Ähnlich wie bei uns in Deutschland ist die Schulpflicht auch in der griechischen Verfassung festgelegt. Neun Jahre müssen die griechischen Jugendlichen die Schulbank drücken, dabei hat jeder Grieche ein Recht auf eine kostenlose Ausbildung. Tatsächlich sind nur sechs Prozent aller Schulen Griechenlands privat.

Die ersten sechs der neun Pflichtschuljahre verbringen die Griechen in der Grundschule, Dimotiko genannt. Ob die Kinder vor Einschulung in Kindergarten oder Vorschule gebracht werden ist den Eltern genau wie in Deutschland freigestellt.

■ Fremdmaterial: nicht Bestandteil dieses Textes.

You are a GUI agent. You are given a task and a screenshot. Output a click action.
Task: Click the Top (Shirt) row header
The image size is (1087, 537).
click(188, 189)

Anschließend an die Grundschule findet allerdings, anders als bei uns, kein Ausleseverfahren statt. Alle Kinder werden an die dreijährige Sekundarschule weitergeleitet. Ob sie ein allgemeines „Gymnasio“ oder eins mit bestimmten Schwerpunkten wählen, ist jedem freigestellt.

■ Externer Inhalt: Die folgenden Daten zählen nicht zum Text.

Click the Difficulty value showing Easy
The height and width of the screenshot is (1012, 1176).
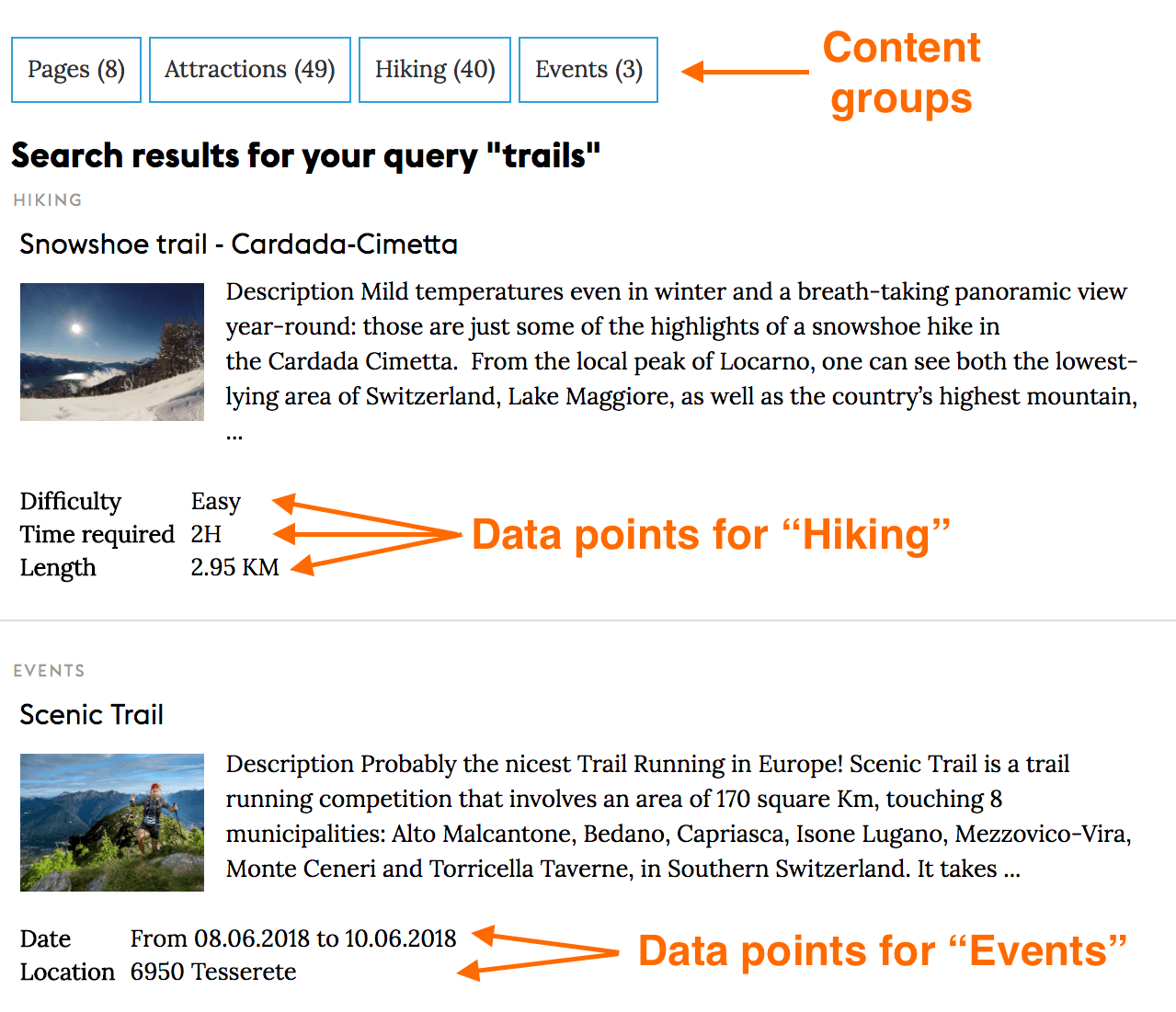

Ob im Anschluss an das Gymnasio weiterstudiert wird, bleibt jedem selbst überlassen. Gewählt werden kann hier zwischen Universitäten und „TEIs“ Instituten Höherer Beruflicher Ausbildung. Je nach Bewerberzahl und Studienplatzangebot werden die einzelnen Plätze je nach Leistung vergeben. Bei Interesse an einem Studium im Ausland kann diese Seite eine große Hilfe sein.

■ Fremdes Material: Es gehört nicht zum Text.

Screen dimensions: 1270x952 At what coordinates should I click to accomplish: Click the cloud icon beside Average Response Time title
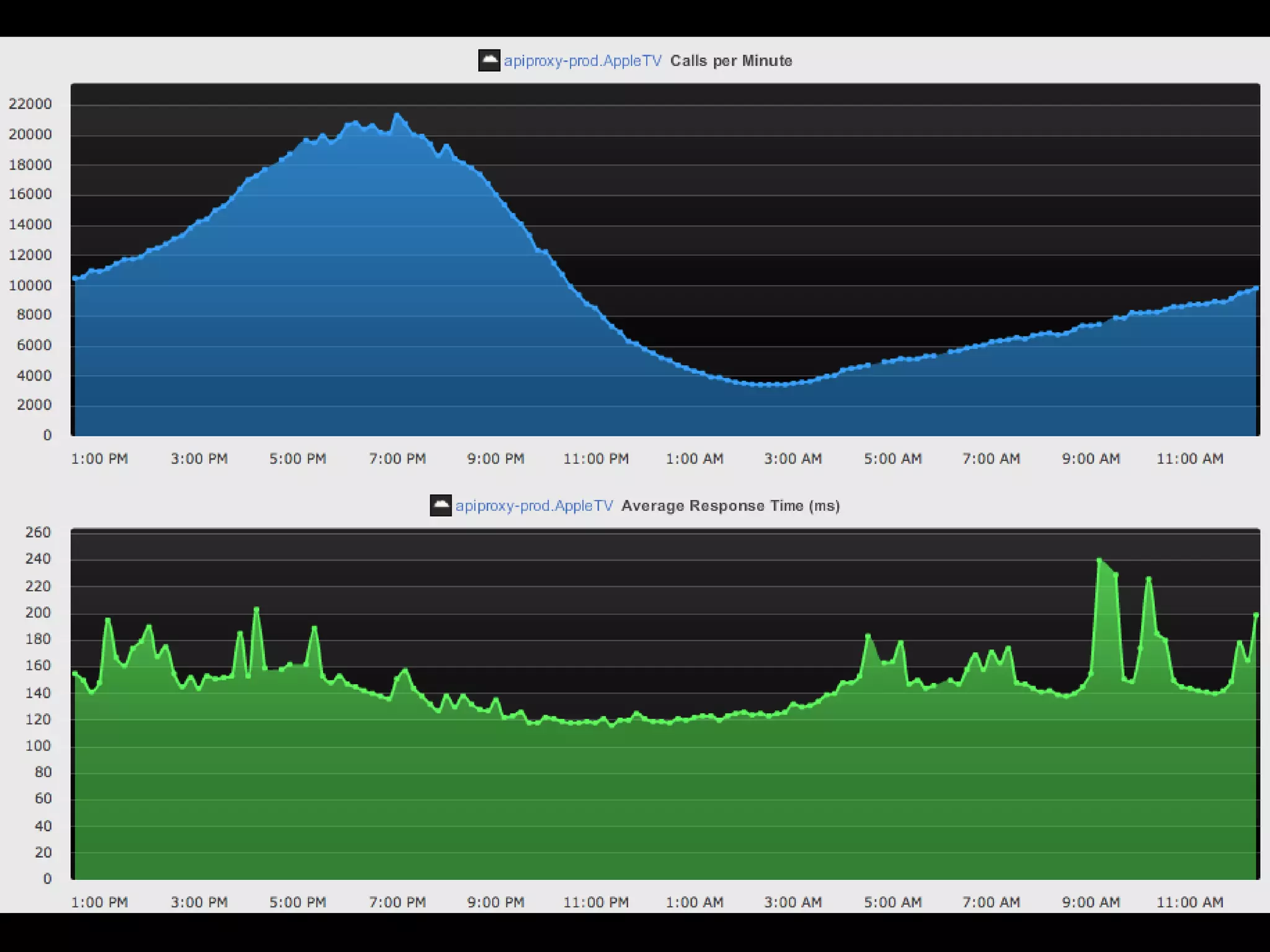click(441, 505)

Griechische Eltern investieren oft viel Geld in die Bildung ihrer Kinder. Beinahe jedes Kind muss nachmittags zusätzlich zum üblichen Unterricht noch privaten Schulunterricht absolvieren und das mehrmals wöchentlich. Dieser private Unterricht wird nicht vom Staat gefördert und ist für Eltern relativ teuer. Zudem zählen griechische Lehrer zu den schlechtbezahltesten Europas. Ein Sekundarstufenlehrer verdiente 2006 ca. 700 Euro monatlich.